- DATA PROVIDED
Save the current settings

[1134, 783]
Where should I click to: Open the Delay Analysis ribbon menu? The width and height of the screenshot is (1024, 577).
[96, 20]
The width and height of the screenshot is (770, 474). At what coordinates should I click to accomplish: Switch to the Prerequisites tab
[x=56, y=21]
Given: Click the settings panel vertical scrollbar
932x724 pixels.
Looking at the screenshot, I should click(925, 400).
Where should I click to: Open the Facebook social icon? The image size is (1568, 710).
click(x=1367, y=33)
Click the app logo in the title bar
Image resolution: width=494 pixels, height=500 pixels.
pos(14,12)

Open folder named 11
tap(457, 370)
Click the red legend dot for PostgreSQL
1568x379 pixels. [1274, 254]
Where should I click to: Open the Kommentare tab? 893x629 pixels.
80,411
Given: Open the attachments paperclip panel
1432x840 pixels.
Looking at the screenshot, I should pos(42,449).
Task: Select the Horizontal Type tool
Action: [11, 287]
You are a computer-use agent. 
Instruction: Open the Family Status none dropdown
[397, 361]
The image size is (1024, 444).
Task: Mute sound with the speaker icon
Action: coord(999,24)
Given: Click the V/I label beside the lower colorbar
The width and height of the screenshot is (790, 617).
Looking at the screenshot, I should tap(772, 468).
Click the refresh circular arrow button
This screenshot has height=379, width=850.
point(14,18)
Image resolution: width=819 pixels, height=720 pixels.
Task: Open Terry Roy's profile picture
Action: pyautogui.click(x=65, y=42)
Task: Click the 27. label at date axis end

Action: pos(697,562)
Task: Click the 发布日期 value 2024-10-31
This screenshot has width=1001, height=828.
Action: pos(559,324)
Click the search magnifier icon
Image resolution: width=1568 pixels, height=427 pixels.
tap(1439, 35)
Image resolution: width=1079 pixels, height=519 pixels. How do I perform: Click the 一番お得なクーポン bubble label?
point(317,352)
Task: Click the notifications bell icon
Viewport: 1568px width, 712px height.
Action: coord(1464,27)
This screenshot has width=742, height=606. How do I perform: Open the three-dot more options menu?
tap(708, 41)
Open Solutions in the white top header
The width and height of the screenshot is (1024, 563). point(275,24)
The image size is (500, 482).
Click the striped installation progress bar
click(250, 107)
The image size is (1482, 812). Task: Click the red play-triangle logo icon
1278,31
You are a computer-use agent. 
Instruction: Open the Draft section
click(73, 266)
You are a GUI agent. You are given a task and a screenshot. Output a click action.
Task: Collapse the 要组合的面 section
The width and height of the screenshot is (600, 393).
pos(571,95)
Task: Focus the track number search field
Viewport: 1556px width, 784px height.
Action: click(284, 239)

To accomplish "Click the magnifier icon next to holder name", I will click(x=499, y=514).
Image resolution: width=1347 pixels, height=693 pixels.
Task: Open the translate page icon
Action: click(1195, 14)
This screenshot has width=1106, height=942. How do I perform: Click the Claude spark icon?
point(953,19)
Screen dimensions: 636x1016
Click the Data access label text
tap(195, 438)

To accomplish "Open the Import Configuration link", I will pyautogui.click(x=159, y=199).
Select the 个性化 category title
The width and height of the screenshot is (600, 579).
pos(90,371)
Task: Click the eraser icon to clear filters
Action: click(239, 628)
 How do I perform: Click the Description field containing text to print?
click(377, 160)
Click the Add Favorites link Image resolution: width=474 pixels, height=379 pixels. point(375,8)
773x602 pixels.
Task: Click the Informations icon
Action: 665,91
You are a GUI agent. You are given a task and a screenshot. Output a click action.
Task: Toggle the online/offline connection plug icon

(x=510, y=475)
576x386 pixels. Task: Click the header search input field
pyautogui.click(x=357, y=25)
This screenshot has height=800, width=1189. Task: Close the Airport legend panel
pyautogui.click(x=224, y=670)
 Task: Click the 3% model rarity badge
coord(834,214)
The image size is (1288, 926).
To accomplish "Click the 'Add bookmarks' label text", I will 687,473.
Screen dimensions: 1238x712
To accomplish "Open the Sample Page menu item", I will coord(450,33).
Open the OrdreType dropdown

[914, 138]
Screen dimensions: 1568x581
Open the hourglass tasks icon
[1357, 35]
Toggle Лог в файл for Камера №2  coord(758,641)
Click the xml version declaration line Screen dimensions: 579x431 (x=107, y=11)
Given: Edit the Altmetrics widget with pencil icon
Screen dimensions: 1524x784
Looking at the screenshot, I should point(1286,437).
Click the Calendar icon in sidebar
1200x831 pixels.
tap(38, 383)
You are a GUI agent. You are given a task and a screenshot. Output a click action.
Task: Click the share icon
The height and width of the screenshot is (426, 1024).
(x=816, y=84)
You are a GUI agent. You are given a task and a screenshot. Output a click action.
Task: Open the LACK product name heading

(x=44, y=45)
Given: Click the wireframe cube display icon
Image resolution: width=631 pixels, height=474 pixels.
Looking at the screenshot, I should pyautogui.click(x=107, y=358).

- TASK REQUIREMENTS
Please copy each record shown above exactly.

- ANSWER TO THIS PROBLEM
Save the current settings

[1134, 783]
Where should I click to: Open the Delay Analysis ribbon menu? The width and height of the screenshot is (1024, 577).
[96, 20]
The width and height of the screenshot is (770, 474). At what coordinates should I click to accomplish: Switch to the Prerequisites tab
[x=56, y=21]
Given: Click the settings panel vertical scrollbar
932x724 pixels.
Looking at the screenshot, I should click(925, 400).
Where should I click to: Open the Facebook social icon? The image size is (1568, 710).
click(x=1367, y=33)
Click the app logo in the title bar
Image resolution: width=494 pixels, height=500 pixels.
pos(14,12)

Open folder named 11
tap(457, 370)
Click the red legend dot for PostgreSQL
1568x379 pixels. [1274, 254]
Where should I click to: Open the Kommentare tab? 893x629 pixels.
80,411
Given: Open the attachments paperclip panel
1432x840 pixels.
Looking at the screenshot, I should pos(42,449).
Task: Select the Horizontal Type tool
Action: [11, 287]
You are a computer-use agent. 
Instruction: Open the Family Status none dropdown
[397, 361]
The image size is (1024, 444).
Task: Mute sound with the speaker icon
Action: coord(999,24)
Given: Click the V/I label beside the lower colorbar
The width and height of the screenshot is (790, 617).
Looking at the screenshot, I should tap(772, 468).
Click the refresh circular arrow button
This screenshot has height=379, width=850.
point(14,18)
Image resolution: width=819 pixels, height=720 pixels.
Task: Open Terry Roy's profile picture
Action: pyautogui.click(x=65, y=42)
Task: Click the 27. label at date axis end

Action: pos(697,562)
Task: Click the 发布日期 value 2024-10-31
This screenshot has width=1001, height=828.
Action: pos(559,324)
Click the search magnifier icon
Image resolution: width=1568 pixels, height=427 pixels.
tap(1439, 35)
Image resolution: width=1079 pixels, height=519 pixels. How do I perform: Click the 一番お得なクーポン bubble label?
point(317,352)
Task: Click the notifications bell icon
Viewport: 1568px width, 712px height.
Action: coord(1464,27)
This screenshot has width=742, height=606. How do I perform: Open the three-dot more options menu?
tap(708, 41)
Open Solutions in the white top header
The width and height of the screenshot is (1024, 563). point(275,24)
The image size is (500, 482).
Click the striped installation progress bar
click(250, 107)
The image size is (1482, 812). Task: Click the red play-triangle logo icon
1278,31
You are a computer-use agent. 
Instruction: Open the Draft section
click(73, 266)
You are a GUI agent. You are given a task and a screenshot. Output a click action.
Task: Collapse the 要组合的面 section
The width and height of the screenshot is (600, 393).
pos(571,95)
Task: Focus the track number search field
Viewport: 1556px width, 784px height.
Action: click(284, 239)

To accomplish "Click the magnifier icon next to holder name", I will click(x=499, y=514).
Image resolution: width=1347 pixels, height=693 pixels.
Task: Open the translate page icon
Action: click(1195, 14)
This screenshot has width=1106, height=942. How do I perform: Click the Claude spark icon?
point(953,19)
Screen dimensions: 636x1016
Click the Data access label text
tap(195, 438)

To accomplish "Open the Import Configuration link", I will pyautogui.click(x=159, y=199).
Select the 个性化 category title
The width and height of the screenshot is (600, 579).
pos(90,371)
Task: Click the eraser icon to clear filters
Action: click(239, 628)
 How do I perform: Click the Description field containing text to print?
click(377, 160)
Click the Add Favorites link Image resolution: width=474 pixels, height=379 pixels. point(375,8)
773x602 pixels.
Task: Click the Informations icon
Action: 665,91
You are a GUI agent. You are given a task and a screenshot. Output a click action.
Task: Toggle the online/offline connection plug icon

(x=510, y=475)
576x386 pixels. Task: Click the header search input field
pyautogui.click(x=357, y=25)
This screenshot has height=800, width=1189. Task: Close the Airport legend panel
pyautogui.click(x=224, y=670)
 Task: Click the 3% model rarity badge
coord(834,214)
The image size is (1288, 926).
To accomplish "Click the 'Add bookmarks' label text", I will 687,473.
Screen dimensions: 1238x712
To accomplish "Open the Sample Page menu item", I will coord(450,33).
Open the OrdreType dropdown

[914, 138]
Screen dimensions: 1568x581
Open the hourglass tasks icon
[1357, 35]
Toggle Лог в файл for Камера №2  coord(758,641)
Click the xml version declaration line Screen dimensions: 579x431 (x=107, y=11)
Given: Edit the Altmetrics widget with pencil icon
Screen dimensions: 1524x784
Looking at the screenshot, I should point(1286,437).
Click the Calendar icon in sidebar
1200x831 pixels.
tap(38, 383)
You are a GUI agent. You are given a task and a screenshot. Output a click action.
Task: Click the share icon
The height and width of the screenshot is (426, 1024).
(x=816, y=84)
You are a GUI agent. You are given a task and a screenshot. Output a click action.
Task: Open the LACK product name heading

(x=44, y=45)
Given: Click the wireframe cube display icon
Image resolution: width=631 pixels, height=474 pixels.
Looking at the screenshot, I should pyautogui.click(x=107, y=358).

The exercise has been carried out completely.